Netflix Prize: Forum

Forum for discussion about the Netflix Prize and dataset.

You are not logged in.

Announcement

Congratulations to team "BellKor's Pragmatic Chaos" for being awarded the $1M Grand Prize on September 21, 2009. This Forum is now read-only.

#176 2007-05-31 17:24:50

Silicon Monkey
Member
From: British Columbia, Canada
Registered: 2006-11-27
Posts: 139

Re: Simon Funk Tells All

pAt84 wrote:

float err = (rating - PredictRating(movie, user, j, k));

UserFeature[j][user] += (0.001*(err*mv - kvalue*uv));
MovieFeature[j][movie] += (0.001*(err*uv - kvalue*mv));

It appears you are clipping and updating the cache everytime you call PredictRating.  When you use "err" in your calculation of the step you have already done the clipping.

I think you will find that Simon only does the clipping and the cache update after he has run all of the epochs he is going to run for that feature.

Offline

 

#177 2007-06-01 01:20:29

javampire
Member
Registered: 2006-10-23
Posts: 10

Re: Simon Funk Tells All

Bored Bitless wrote:

If you remove that line then that is more like what I would expect, that is, you add a residual to the contribution from the current feature to get a prediction.
BB

When I first tried the Simon Funk SVD thingie I also isnpired myself from Todd's code (meanwhile completely rewritten it in Java, but the core ideas are from there). And I found adding the init values of future features pretty strange myself...

But then I tried removing that (i.e. adding the init values of untrained features), and found that it performs worse. I attributed that to a "back-jump" of the RMSE on a new feature start, when the feature init value adds a non-zero and arbitrary difference to the predictions you arrived by the previous features. This back-jump gets more pronounced as the residuals get smaller (i.e. with later features), as the relative size of the init value 8compared to the residual) gets bigger.

Then I switched back to using the future feature init values in the current prediction to smooth out these feature transition RMSE jumps. With that in, final feature values are not 0-mean anymore, but centered around the feature init value, so basically the calculated part of the feature itself is the difference to the init value. With this in mind, you can adjust the initial guess so it accomodates the difference coming from the init values and you'll find the performance better.

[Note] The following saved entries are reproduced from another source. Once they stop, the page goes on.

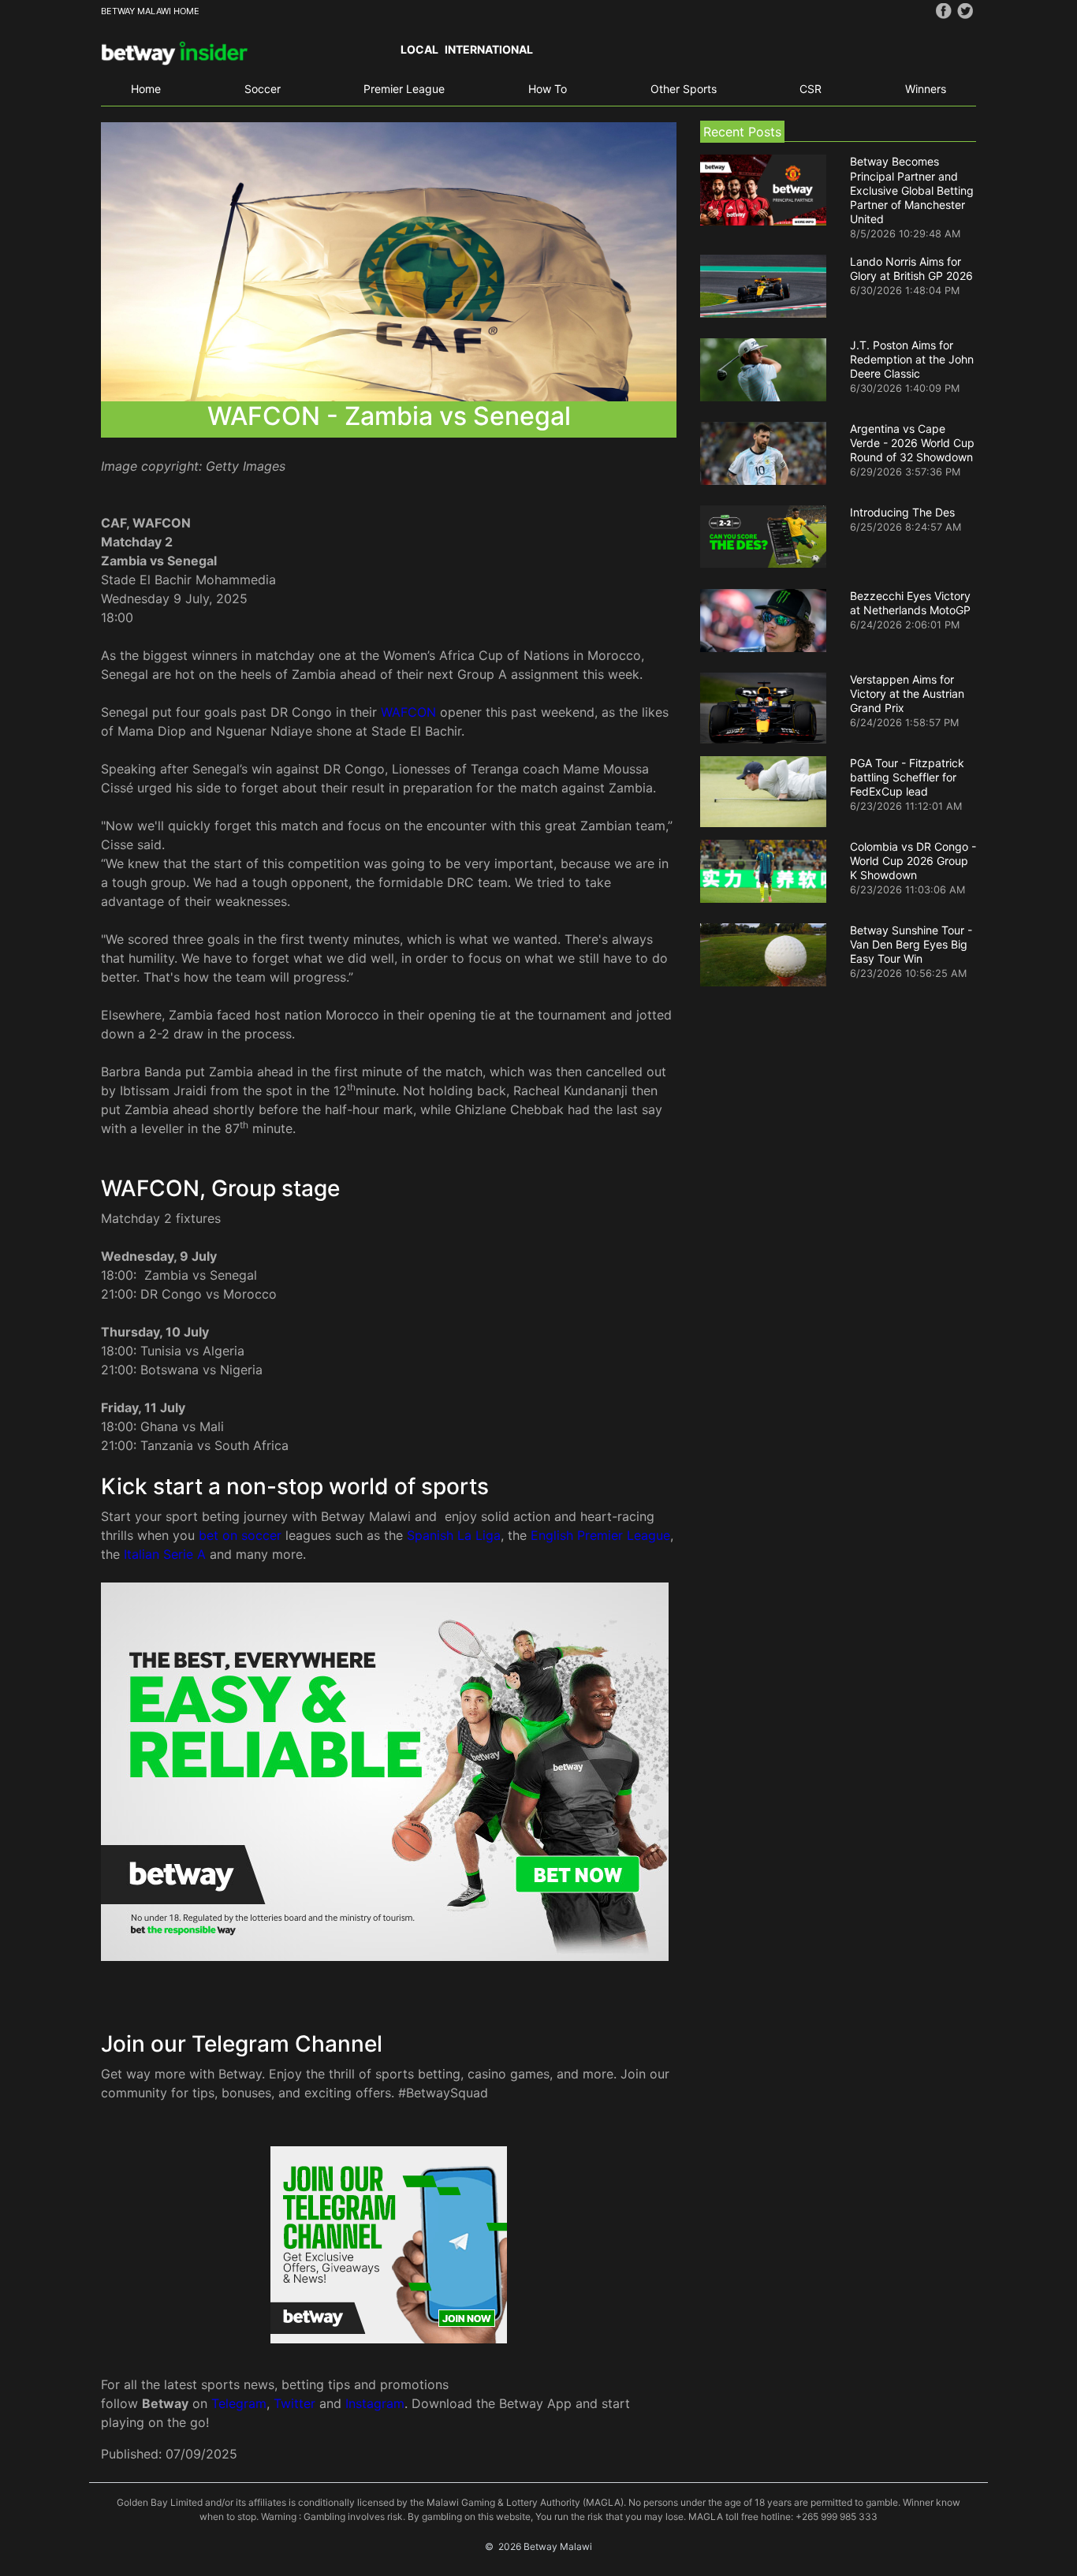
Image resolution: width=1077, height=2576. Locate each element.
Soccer (262, 88)
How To (547, 88)
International (489, 49)
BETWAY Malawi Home (150, 11)
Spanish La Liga (454, 1535)
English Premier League (600, 1535)
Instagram (374, 2403)
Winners (925, 88)
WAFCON (408, 712)
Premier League (404, 88)
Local (419, 49)
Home (146, 88)
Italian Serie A (165, 1554)
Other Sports (683, 88)
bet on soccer (240, 1535)
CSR (810, 88)
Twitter (294, 2403)
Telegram (238, 2403)
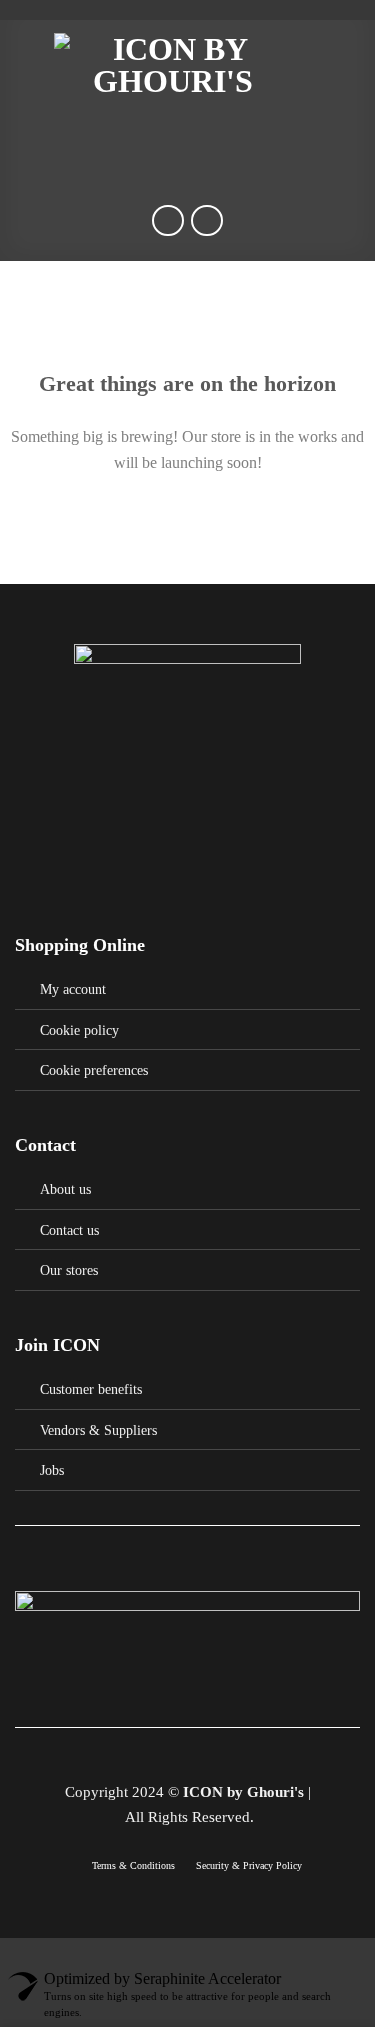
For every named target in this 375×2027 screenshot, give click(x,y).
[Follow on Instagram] (151, 1756)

Other thing: Simon's explanation says something about fitting a non-liniar output function to liniarize the output/mean output graph of a stage, but I found that graph compeltely liniar... so maybe he was seeing the "kink" around 0 as an effect of the init values not counted in.

In any case, even Todd's implementation is not completely taking care of this, but it's a good start once you understand it.

Cheers,
Csaba.

Offline

 

#178 2007-06-01 08:24:52

pAt84
Member
Registered: 2007-04-01
Posts: 8

Re: Simon Funk Tells All

Bored Bitless wrote:

Looks like a classic case of chinese whipers, only with code. I can see that (0.1*0.1) is the contribution to each prediction from a feature that hasn't been trained yet, but why would you multipy it by (MAX_FEATURES-N)  ??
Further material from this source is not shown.